Y ahí es donde entra,
como acicate, la fuga de El Chapo –que sigue, hay que
recordar, a episodios en que jueces han soltado sin más a narcos tan
importantes como Rafael Caro Quintero y El Menchito. Desde el
punto de vista de las fuerzas armadas, ¿vale la pena entregar a un narco al
brazo civil de la justicia? La fuga del Chapo no es acaso un
aliciente para matar antes que entregar vivo a cualquier narco que
se considere peligroso? La fuga de El Chapo –que revela una
fractura de verdad profunda del sistema de procuración de justicia– coloca a
las fuerzas armadas y a la Policía Federal en un verdadero dilema: están ahora
más que nunca bajo escrutinio por episodios como Tlatlaya, Apatzingán y
Tanhuato, pero ya saben de sobra que la justicia civil es totalmente inútil.

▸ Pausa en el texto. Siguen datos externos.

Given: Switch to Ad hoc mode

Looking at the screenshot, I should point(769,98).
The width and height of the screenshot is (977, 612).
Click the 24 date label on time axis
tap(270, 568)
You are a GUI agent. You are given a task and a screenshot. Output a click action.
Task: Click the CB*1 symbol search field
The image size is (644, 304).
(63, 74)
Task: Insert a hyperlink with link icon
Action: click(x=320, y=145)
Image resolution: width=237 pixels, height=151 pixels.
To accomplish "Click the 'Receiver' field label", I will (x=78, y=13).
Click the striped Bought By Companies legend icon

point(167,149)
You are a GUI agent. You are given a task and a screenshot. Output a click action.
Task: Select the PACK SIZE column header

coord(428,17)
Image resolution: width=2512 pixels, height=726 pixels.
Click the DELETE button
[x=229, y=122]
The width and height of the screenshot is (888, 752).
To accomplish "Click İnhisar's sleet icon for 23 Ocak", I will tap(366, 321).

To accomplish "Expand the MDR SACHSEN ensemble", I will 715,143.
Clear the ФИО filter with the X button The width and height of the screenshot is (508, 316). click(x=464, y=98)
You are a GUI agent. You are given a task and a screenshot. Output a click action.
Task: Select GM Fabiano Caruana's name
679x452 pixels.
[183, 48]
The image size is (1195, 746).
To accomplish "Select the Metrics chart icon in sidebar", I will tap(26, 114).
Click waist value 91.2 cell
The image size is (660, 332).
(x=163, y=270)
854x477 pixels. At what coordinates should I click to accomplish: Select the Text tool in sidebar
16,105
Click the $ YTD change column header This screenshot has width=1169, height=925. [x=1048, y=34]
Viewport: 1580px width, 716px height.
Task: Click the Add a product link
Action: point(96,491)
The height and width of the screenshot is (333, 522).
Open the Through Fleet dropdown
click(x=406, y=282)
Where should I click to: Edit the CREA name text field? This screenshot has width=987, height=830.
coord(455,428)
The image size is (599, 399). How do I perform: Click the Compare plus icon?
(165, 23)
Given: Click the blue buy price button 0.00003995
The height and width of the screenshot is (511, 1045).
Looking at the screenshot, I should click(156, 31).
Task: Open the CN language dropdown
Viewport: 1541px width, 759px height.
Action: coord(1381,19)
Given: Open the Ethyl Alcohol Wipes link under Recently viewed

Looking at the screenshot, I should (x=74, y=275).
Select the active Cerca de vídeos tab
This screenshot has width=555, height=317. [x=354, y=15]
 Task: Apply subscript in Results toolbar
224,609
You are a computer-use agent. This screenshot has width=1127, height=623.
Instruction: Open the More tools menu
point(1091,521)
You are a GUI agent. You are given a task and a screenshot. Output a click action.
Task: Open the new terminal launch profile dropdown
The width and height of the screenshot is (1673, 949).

Las fuerzas armadas no podrán seguir matando sin pagar un costo político. Pero
tampoco pueden entregar sospechosos de genuina peligrosidad sin que salgan por
la puerta ancha, como salió Caro Quintero, o por una más angosta, como salió
ahora El Chapo. No hay base para creer en una reforma al sistema
judicial que funcione a corto plazo. En otras palabras, la guerra ya se perdió.